(Recorded data)
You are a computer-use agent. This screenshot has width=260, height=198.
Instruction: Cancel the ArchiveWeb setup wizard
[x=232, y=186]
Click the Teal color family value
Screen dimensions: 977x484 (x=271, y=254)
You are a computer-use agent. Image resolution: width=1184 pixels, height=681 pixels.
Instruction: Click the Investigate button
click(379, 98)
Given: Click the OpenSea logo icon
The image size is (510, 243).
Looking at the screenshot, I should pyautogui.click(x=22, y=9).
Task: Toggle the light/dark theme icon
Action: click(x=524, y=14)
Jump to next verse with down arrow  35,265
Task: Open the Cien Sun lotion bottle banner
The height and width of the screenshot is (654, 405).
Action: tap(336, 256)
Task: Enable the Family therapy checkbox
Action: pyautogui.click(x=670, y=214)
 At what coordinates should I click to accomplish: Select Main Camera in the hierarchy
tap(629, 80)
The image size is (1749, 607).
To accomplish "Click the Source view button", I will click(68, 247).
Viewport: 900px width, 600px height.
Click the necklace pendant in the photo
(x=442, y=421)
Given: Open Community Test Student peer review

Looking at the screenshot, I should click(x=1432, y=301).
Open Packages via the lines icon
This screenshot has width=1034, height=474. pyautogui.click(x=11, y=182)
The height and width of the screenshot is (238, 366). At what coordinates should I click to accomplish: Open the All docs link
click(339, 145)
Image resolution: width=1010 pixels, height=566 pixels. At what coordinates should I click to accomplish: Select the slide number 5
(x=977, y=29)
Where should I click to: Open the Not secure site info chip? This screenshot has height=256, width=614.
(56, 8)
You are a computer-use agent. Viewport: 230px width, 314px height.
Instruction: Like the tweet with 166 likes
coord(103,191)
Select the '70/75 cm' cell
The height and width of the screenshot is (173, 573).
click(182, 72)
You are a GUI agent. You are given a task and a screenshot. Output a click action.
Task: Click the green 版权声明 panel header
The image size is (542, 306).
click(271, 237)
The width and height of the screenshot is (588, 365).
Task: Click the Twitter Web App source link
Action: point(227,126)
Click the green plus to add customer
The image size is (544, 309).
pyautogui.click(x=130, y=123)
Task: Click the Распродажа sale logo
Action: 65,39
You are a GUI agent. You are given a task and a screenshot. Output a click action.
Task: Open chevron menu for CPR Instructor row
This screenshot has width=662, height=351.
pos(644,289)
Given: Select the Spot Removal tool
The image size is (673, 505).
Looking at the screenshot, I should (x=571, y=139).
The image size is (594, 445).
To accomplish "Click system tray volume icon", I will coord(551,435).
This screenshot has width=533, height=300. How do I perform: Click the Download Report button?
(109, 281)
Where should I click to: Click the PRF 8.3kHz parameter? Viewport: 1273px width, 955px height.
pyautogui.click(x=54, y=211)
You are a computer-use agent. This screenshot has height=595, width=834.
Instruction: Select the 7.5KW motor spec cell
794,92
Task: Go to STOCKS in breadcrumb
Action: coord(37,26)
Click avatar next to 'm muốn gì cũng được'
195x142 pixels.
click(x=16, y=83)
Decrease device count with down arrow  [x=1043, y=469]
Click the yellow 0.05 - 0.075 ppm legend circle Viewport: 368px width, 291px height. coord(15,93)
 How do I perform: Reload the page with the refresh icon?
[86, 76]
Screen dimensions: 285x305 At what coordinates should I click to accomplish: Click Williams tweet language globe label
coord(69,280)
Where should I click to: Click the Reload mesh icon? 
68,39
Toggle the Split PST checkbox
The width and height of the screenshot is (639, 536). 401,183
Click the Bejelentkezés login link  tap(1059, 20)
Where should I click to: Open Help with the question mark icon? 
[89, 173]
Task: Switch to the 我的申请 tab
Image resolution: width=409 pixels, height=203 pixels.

PROBLEM DETAILS: Search each line of the data above for "computer", and copy the lines where it occurs.

RESPONSE BELOW:
You are a computer-use agent. This screenshot has width=260, height=198.
You are a computer-use agent. Image resolution: width=1184 pixels, height=681 pixels.
You are a computer-use agent. Viewport: 230px width, 314px height.
You are a computer-use agent. This screenshot has height=595, width=834.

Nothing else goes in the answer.